It was the most peaceful, joyous, incredible, life changing experience I've ever had in
my life. There were scary parts, foreboding parts … I always knew there was beautiful
and joy and peace on the other side of it. It was freeing, it was really freeing.
This is Alana. She’s describing what she felt after she took a dose of this stuff — psilocybin.
It’s a naturally occurring psychedelic compound, the kind you find in magic mushrooms.
But she wasn’t tripping in a dorm room or at Woodstock — it actually wasn’t recreational
at all. If anything became unreal or I was feeling
nervous or not in touch with reality, I would squeeze his hand and he would squeeze mine
back just to reassure me that I was okay and everything was alright.
It was part of a controlled medical test to see if psychedelics could be useful in helping
people quit cigarettes. Alana had been smoking for 37 years before her session with psilocybin,
and she hasn’t had a cigarette since.
Research on psychedelics for medical use is preliminary. Most studies suffer from really small
sample sizes. That’s partly because the federal government lists LSD and psilocybin
as Schedule 1 drugs. So researchers face extra red tape, and funding is really hard to come by.
Vox writer German Lopez reviewed dozens of studies that have been done. He found that
psychedelics show promise for treating addiction, OCD, anxiety, and in some cases, depression.
One small study of 15 smokers found that 80 percent were able to abstain from smoking
for six months after a psilocybin treatment. In a pilot study of 12 advanced cancer patients
suffering from end-of-life anxiety, participants who took psilocybin generally showed lower
scores on a test of depression. And smaller study suggested psilocybin treatment
could also help people with alcohol dependence cut back on their drinking days.
We don’t have all the answers as to what exactly these treatments are doing in the
brain. But they seem to work by providing a meaningful, even mystical experience that
leads to lasting changes in a patient's life.
The issues that I talked about, or thought about, or went into during my experience
were transformative in the sense that I got to look at them through a different lens.
I know this sounds weird, I feel like I have
more connections in my brain that I couldn't access before
That feeling that Alana is describing is actually pretty spot-on.
When you take LSD
your brain looks something like this.
You can actually see a higher degree of connectivity between various parts of the brain, it’s
not limited to the visual cortex.
This communication inside the brain helps explain visual hallucinations
— and the researchers argue that it could also explain why psychedelics can help people
overcome serious mental issues. They wrote that you can think of psychiatric
disorders as the brain being “entrenched in pathology.” Harmful patterns become automated
and hard to change, and that’s what can make things like anxiety, addiction and depression
very hard to treat.
That’s Albert Garcia-Romeu, he’s a Johns
Hopkins researcher who worked on studies of of psilocybin and smoking addiction, like the
one that Alana's involved with.
He says that when participants take psychedelics,
One of the big remaining questions here is how long these benefits actually last after just
the one-time treatment. A review of research on LSD-assisted psychotherapy
and alcoholism found no statistically significant benefits after 12 months.
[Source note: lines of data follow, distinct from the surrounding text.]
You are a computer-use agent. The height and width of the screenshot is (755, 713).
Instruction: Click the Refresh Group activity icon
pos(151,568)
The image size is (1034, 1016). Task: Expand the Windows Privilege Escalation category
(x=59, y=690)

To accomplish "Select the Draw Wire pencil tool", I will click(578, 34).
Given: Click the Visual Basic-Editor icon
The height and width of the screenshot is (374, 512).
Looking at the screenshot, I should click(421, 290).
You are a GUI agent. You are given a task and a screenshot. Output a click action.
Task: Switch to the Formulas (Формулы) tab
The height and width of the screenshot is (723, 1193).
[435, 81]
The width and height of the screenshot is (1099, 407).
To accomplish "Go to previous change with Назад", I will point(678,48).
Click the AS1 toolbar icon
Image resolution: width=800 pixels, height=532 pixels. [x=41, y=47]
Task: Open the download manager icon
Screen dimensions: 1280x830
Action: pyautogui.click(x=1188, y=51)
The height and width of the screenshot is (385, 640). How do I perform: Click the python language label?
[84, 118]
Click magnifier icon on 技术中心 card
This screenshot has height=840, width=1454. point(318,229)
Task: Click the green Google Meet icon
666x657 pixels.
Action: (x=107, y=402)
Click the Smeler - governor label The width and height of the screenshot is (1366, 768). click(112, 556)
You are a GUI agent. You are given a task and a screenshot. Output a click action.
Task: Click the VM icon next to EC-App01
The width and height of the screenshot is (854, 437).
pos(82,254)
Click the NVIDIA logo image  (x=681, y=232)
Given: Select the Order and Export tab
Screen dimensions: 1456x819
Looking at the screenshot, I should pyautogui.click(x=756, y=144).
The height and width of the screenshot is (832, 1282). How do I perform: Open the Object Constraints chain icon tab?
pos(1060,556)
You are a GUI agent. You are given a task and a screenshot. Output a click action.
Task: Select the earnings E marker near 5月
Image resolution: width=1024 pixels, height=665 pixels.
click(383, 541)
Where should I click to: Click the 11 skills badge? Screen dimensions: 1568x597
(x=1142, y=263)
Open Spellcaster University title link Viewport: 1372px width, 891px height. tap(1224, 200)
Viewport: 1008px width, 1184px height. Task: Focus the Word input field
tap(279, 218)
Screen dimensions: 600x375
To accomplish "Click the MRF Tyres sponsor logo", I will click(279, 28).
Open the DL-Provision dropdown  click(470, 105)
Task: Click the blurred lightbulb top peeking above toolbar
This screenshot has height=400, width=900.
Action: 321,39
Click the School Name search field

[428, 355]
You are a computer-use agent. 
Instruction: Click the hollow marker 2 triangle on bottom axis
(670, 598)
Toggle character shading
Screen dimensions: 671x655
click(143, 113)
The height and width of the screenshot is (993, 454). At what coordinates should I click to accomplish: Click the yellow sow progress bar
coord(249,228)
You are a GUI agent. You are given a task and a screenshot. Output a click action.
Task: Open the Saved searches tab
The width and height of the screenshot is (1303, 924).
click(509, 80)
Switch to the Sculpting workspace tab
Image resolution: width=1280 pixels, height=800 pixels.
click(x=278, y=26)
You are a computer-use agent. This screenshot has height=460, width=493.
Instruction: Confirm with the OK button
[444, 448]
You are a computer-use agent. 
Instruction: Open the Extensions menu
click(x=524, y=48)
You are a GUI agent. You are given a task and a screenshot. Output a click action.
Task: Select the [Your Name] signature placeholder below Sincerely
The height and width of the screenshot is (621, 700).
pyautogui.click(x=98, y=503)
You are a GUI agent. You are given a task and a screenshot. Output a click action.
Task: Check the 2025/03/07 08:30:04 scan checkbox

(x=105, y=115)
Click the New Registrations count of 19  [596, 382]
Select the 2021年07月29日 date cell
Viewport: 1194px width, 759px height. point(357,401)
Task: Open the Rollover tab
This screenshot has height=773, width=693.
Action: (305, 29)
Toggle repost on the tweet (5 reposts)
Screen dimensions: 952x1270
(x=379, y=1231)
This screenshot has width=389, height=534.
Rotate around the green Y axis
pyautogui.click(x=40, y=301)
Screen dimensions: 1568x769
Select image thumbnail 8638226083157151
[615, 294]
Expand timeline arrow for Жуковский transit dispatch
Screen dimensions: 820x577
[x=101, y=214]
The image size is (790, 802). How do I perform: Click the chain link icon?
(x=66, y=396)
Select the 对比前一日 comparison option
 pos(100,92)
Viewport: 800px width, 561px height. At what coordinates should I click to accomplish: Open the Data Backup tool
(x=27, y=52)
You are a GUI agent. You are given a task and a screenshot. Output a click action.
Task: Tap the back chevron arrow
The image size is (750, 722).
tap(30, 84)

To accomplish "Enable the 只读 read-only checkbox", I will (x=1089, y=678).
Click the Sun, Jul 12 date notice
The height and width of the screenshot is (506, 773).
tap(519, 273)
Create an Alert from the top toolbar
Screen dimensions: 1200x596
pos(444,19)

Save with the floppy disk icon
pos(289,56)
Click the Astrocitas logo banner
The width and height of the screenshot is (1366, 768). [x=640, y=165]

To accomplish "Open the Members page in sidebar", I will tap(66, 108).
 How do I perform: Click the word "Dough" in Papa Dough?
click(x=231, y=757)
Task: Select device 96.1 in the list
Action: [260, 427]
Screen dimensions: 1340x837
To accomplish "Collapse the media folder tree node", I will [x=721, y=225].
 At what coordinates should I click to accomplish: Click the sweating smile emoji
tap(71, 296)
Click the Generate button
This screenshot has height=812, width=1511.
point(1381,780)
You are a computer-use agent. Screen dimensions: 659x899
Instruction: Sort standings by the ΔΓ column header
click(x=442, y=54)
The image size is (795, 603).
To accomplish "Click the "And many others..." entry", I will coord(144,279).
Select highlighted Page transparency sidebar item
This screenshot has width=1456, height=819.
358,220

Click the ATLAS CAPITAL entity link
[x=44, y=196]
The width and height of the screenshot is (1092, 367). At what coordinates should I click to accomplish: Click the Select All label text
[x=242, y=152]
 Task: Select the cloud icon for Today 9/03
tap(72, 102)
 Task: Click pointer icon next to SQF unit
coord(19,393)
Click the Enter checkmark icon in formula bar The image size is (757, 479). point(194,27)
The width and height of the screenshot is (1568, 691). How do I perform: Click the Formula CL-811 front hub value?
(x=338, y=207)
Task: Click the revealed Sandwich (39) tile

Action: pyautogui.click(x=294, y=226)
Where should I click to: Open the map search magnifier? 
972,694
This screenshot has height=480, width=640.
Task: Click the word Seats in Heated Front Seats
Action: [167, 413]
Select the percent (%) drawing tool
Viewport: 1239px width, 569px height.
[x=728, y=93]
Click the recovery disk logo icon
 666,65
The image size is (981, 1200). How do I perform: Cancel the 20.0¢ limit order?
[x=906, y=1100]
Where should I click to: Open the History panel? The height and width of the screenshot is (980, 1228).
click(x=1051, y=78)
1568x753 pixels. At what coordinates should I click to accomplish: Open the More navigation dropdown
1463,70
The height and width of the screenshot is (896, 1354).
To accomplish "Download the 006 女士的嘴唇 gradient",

And a recent study on psilocybin and depression found that benefits significantly dropped
off after three months.
And of course are some big risks to using psychedelic drugs.
It’s hard to predict a patient’s reaction and some might actually endanger themselves.
Those predisposed to psychotic conditions are especially at risk for having a traumatic
experience while on the drug. It’s difficult to draw solid conclusions
from the existing studies. But there’s more than enough promise here
to merit further research and further funding for that research.
As Matthew Johnson of Johns Hopkins said, "These are among the most debilitating and
costly disorders known to humankind.” For some people, no existing treatments help.
But psychedelics might.
One thing you might still be wondering is why so much of this research is so new, when we've known
when we've known about psychedelics for thousands of years.
Well since these drugs are so old, they can't be patented, which means that pharmaceutical companies
don't really have any incentive to fund any research into them.
So that really leaves it up to governments and private contributors to fund all these studies.
And there actually was a lot of research done into these drugs in the 50s and 60s, but there was a big enough
backlash to the abuse of psychedelics in that period, especially around events like Woodstock,
that funding really dried up, and research stopped.
And that's why it's only now that we see this research happening, with private, not government contributions.